# WHAT THE TASK REQUIRES:
All of the data is to be repeated verbatim.

# Source data:
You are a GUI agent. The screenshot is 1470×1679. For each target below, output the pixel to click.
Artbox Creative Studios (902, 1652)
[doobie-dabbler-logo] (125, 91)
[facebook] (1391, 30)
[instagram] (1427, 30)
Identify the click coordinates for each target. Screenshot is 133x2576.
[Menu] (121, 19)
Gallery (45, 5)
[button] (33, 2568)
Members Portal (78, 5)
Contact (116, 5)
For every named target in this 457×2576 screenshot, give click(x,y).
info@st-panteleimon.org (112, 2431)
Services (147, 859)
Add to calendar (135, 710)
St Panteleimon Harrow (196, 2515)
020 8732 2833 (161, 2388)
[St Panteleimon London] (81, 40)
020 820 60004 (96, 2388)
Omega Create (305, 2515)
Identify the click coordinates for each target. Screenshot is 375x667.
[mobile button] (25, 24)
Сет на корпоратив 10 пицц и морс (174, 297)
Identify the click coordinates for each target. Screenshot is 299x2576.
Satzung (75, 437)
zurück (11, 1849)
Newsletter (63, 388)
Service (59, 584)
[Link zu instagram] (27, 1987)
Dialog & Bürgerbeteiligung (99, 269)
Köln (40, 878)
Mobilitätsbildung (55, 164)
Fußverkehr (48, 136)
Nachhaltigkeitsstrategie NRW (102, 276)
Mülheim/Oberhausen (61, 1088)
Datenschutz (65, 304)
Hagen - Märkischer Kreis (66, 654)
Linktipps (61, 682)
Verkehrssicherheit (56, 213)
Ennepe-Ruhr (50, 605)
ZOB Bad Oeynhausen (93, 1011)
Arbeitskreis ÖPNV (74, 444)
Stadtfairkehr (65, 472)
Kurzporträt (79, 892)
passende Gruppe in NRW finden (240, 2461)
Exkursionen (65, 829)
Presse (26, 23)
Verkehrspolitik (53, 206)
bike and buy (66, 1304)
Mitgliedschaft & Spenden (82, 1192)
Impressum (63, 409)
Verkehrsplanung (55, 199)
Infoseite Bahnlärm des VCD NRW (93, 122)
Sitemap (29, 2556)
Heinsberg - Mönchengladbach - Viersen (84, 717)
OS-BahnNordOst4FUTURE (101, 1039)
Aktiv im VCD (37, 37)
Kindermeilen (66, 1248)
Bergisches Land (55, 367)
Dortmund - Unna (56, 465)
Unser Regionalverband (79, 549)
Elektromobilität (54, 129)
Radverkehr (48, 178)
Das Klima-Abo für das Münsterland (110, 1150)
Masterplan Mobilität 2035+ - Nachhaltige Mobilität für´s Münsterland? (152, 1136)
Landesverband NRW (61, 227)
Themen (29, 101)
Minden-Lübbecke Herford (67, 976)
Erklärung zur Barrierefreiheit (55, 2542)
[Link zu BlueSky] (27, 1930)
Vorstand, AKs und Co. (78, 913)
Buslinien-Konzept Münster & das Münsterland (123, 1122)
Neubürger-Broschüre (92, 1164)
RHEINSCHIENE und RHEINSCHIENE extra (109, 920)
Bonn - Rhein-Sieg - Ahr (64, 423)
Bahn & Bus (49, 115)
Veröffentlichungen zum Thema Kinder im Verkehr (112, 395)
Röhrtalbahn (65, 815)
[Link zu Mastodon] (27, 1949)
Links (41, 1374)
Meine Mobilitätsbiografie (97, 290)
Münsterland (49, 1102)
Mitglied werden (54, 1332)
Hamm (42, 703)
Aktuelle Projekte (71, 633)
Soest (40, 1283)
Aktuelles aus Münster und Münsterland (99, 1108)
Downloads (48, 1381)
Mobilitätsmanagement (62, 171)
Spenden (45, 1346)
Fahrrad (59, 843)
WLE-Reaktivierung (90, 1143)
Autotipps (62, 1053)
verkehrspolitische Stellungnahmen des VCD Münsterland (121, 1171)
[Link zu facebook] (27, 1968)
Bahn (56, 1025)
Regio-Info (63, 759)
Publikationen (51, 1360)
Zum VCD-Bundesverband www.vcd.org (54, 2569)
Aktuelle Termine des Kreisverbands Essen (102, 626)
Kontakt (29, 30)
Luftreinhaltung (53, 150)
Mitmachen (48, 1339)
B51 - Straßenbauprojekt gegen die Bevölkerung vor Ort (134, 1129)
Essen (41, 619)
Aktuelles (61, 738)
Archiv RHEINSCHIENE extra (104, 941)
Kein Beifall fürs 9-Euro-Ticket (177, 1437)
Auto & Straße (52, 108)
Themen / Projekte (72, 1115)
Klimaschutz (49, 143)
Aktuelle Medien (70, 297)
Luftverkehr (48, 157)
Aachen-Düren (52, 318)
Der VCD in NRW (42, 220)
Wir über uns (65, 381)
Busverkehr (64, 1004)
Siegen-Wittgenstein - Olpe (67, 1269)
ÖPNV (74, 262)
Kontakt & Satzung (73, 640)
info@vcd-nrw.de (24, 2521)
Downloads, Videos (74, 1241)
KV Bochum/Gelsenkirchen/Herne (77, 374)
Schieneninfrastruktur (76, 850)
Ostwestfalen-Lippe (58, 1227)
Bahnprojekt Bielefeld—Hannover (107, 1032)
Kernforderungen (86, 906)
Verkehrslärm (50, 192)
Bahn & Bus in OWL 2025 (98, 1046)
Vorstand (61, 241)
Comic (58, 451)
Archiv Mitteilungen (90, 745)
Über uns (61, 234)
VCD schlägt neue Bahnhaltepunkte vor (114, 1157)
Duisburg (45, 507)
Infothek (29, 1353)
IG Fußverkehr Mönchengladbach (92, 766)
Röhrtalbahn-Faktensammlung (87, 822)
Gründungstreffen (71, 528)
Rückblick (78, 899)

# PROBLEM SOLUTION:
You are a GUI agent. The screenshot is 1470×1679. For each target below, output the pixel to click.
Artbox Creative Studios (902, 1652)
[doobie-dabbler-logo] (125, 91)
[facebook] (1391, 30)
[instagram] (1427, 30)
Identify the click coordinates for each target. Screenshot is 133x2576.
[Menu] (121, 19)
Gallery (45, 5)
[button] (33, 2568)
Members Portal (78, 5)
Contact (116, 5)
For every named target in this 457×2576 screenshot, give click(x,y).
info@st-panteleimon.org (112, 2431)
Services (147, 859)
Add to calendar (135, 710)
St Panteleimon Harrow (196, 2515)
020 8732 2833 (161, 2388)
[St Panteleimon London] (81, 40)
020 820 60004 (96, 2388)
Omega Create (305, 2515)
Identify the click coordinates for each target. Screenshot is 375x667.
[mobile button] (25, 24)
Сет на корпоратив 10 пицц и морс (174, 297)
Identify the click coordinates for each target. Screenshot is 299x2576.
Satzung (75, 437)
zurück (11, 1849)
Newsletter (63, 388)
Service (59, 584)
[Link zu instagram] (27, 1987)
Dialog & Bürgerbeteiligung (99, 269)
Köln (40, 878)
Mobilitätsbildung (55, 164)
Fußverkehr (48, 136)
Nachhaltigkeitsstrategie NRW (102, 276)
Mülheim/Oberhausen (61, 1088)
Datenschutz (65, 304)
Hagen - Märkischer Kreis (66, 654)
Linktipps (61, 682)
Verkehrssicherheit (56, 213)
Ennepe-Ruhr (50, 605)
ZOB Bad Oeynhausen (93, 1011)
Arbeitskreis ÖPNV (74, 444)
Stadtfairkehr (65, 472)
Kurzporträt (79, 892)
passende Gruppe in NRW finden (240, 2461)
Exkursionen (65, 829)
Presse (26, 23)
Verkehrspolitik (53, 206)
bike and buy (66, 1304)
Mitgliedschaft & Spenden (82, 1192)
Impressum (63, 409)
Verkehrsplanung (55, 199)
Infoseite Bahnlärm des VCD NRW (93, 122)
Sitemap (29, 2556)
Heinsberg - Mönchengladbach - Viersen (84, 717)
OS-BahnNordOst4FUTURE (101, 1039)
Aktiv im VCD (37, 37)
Kindermeilen (66, 1248)
Bergisches Land (55, 367)
Dortmund - Unna (56, 465)
Unser Regionalverband (79, 549)
Elektromobilität (54, 129)
Radverkehr (48, 178)
Das Klima-Abo für das Münsterland (110, 1150)
Masterplan Mobilität 2035+ - Nachhaltige Mobilität für´s Münsterland? (152, 1136)
Landesverband NRW (61, 227)
Themen (29, 101)
Minden-Lübbecke Herford (67, 976)
Erklärung zur Barrierefreiheit (55, 2542)
[Link zu BlueSky] (27, 1930)
Vorstand, AKs und Co. (78, 913)
Buslinien-Konzept Münster & das Münsterland (123, 1122)
Neubürger-Broschüre (92, 1164)
RHEINSCHIENE und RHEINSCHIENE extra (109, 920)
Bonn - Rhein-Sieg - Ahr (64, 423)
Bahn & Bus (49, 115)
Veröffentlichungen zum Thema Kinder im Verkehr (112, 395)
Röhrtalbahn (65, 815)
[Link zu Mastodon] (27, 1949)
Links (41, 1374)
Meine Mobilitätsbiografie (97, 290)
Münsterland (49, 1102)
Mitglied werden (54, 1332)
Hamm (42, 703)
Aktuelle Projekte (71, 633)
Soest (40, 1283)
Aktuelles aus Münster und Münsterland (99, 1108)
Downloads (48, 1381)
Mobilitätsmanagement (62, 171)
Spenden (45, 1346)
Fahrrad (59, 843)
WLE-Reaktivierung (90, 1143)
Autotipps (62, 1053)
verkehrspolitische Stellungnahmen des VCD Münsterland (121, 1171)
[Link zu facebook] (27, 1968)
Bahn (56, 1025)
Regio-Info (63, 759)
Publikationen (51, 1360)
Zum VCD-Bundesverband www.vcd.org (54, 2569)
Aktuelle Termine des Kreisverbands Essen (102, 626)
Kontakt (29, 30)
Luftreinhaltung (53, 150)
Mitmachen (48, 1339)
B51 - Straßenbauprojekt gegen die Bevölkerung vor Ort (134, 1129)
Essen (41, 619)
Aktuelles (61, 738)
Archiv RHEINSCHIENE extra (104, 941)
Kein Beifall fürs 9-Euro-Ticket (177, 1437)
Auto & Straße (52, 108)
Themen / Projekte (72, 1115)
Klimaschutz (49, 143)
Aktuelle Medien (70, 297)
Luftverkehr (48, 157)
Aachen-Düren (52, 318)
Der VCD in NRW (42, 220)
Wir über uns (65, 381)
Busverkehr (64, 1004)
Siegen-Wittgenstein - Olpe (67, 1269)
ÖPNV (74, 262)
Kontakt & Satzung (73, 640)
info@vcd-nrw.de (24, 2521)
Downloads, Videos (74, 1241)
KV Bochum/Gelsenkirchen/Herne (77, 374)
Schieneninfrastruktur (76, 850)
Ostwestfalen-Lippe (58, 1227)
Bahnprojekt Bielefeld—Hannover (107, 1032)
Kernforderungen (86, 906)
Verkehrslärm (50, 192)
Bahn & Bus in OWL 2025 (98, 1046)
Vorstand (61, 241)
Comic (58, 451)
Archiv Mitteilungen (90, 745)
Über uns (61, 234)
VCD schlägt neue Bahnhaltepunkte vor (114, 1157)
Duisburg (45, 507)
Infothek (29, 1353)
IG Fußverkehr Mönchengladbach (92, 766)
Röhrtalbahn-Faktensammlung (87, 822)
Gründungstreffen (71, 528)
Rückblick (78, 899)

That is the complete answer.